## [EXERCISE PROMPT]
What you return must be the lines of the data that hold the word "Collapse".

## [PROVIDED DATA]
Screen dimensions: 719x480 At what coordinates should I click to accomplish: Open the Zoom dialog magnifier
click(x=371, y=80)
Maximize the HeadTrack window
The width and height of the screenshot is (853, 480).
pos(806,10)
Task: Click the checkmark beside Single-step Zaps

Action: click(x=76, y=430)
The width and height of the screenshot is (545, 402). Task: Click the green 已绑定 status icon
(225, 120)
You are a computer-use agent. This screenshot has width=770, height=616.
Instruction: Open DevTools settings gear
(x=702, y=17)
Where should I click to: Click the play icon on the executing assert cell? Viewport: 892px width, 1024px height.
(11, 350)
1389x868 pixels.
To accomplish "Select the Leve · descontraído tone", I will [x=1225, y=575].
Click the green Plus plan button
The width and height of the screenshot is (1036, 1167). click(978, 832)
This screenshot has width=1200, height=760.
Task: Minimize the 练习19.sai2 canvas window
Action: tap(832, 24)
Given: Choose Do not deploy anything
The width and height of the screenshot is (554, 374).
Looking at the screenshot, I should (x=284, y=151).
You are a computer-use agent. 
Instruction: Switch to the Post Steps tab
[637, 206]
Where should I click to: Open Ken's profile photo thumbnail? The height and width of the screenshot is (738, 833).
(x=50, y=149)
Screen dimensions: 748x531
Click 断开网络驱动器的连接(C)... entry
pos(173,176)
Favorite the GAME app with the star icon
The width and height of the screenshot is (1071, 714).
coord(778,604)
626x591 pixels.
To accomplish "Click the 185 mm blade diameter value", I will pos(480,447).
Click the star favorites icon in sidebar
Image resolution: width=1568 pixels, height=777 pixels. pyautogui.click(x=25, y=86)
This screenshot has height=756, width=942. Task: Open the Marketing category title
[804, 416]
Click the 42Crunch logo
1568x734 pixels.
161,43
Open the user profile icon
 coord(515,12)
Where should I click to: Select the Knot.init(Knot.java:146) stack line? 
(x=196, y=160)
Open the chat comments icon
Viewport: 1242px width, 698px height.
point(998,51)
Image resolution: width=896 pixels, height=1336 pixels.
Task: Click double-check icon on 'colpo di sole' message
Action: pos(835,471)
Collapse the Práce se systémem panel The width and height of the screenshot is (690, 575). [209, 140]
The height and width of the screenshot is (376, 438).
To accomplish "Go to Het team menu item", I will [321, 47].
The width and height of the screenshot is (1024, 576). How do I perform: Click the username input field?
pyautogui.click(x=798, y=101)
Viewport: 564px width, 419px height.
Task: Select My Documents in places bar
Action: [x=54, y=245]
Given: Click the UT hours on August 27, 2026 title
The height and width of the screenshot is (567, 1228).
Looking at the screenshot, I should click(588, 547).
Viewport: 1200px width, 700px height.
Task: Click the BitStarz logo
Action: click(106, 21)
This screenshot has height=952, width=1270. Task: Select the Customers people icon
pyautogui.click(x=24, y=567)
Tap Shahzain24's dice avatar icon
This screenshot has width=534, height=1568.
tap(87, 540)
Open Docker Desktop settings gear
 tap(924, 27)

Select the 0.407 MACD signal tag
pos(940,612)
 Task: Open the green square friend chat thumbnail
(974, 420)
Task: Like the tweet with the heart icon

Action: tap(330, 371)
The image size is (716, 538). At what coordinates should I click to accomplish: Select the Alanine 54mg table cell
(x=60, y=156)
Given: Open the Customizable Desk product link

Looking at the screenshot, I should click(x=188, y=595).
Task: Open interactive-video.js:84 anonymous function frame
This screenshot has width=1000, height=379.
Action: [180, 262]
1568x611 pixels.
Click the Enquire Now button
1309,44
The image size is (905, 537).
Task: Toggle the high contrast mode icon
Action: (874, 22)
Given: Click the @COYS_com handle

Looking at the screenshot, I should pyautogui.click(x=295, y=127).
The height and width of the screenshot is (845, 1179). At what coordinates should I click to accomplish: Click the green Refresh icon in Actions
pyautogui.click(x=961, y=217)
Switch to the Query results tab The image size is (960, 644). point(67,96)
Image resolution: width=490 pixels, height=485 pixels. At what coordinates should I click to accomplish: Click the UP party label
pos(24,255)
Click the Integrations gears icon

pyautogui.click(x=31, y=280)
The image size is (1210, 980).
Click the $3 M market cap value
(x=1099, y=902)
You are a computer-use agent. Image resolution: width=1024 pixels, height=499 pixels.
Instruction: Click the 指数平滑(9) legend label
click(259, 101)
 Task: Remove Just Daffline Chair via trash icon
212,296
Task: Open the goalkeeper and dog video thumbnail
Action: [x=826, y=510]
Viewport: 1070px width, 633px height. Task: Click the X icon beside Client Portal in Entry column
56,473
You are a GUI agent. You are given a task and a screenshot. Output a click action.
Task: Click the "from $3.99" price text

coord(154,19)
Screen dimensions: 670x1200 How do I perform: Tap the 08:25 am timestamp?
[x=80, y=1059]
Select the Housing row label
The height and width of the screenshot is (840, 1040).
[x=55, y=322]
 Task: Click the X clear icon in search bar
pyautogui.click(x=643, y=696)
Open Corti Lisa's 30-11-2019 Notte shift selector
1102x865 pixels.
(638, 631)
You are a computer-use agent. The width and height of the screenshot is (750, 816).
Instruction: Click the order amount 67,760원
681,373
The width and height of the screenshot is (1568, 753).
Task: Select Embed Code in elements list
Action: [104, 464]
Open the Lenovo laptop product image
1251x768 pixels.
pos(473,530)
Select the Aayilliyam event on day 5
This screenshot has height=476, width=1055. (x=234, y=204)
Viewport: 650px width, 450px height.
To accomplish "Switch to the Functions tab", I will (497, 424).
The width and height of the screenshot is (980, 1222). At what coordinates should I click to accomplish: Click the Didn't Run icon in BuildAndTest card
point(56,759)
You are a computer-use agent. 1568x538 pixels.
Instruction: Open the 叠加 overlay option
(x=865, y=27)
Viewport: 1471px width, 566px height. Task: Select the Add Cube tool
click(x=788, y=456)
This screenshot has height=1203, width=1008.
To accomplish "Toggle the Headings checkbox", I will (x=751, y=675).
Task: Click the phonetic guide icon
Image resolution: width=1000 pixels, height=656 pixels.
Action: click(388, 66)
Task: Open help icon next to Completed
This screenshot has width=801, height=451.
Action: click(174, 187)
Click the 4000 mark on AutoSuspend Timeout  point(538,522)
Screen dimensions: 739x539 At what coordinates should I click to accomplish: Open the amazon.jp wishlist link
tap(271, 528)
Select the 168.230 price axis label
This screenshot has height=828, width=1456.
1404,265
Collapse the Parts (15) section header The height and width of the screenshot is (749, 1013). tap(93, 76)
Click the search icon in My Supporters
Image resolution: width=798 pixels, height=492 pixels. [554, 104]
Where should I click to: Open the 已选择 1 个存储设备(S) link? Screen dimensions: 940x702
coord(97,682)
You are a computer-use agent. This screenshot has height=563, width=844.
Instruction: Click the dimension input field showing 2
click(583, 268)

## [PROBLEM SOLUTION]
Collapse the Práce se systémem panel The width and height of the screenshot is (690, 575). [209, 140]
Collapse the Parts (15) section header The height and width of the screenshot is (749, 1013). tap(93, 76)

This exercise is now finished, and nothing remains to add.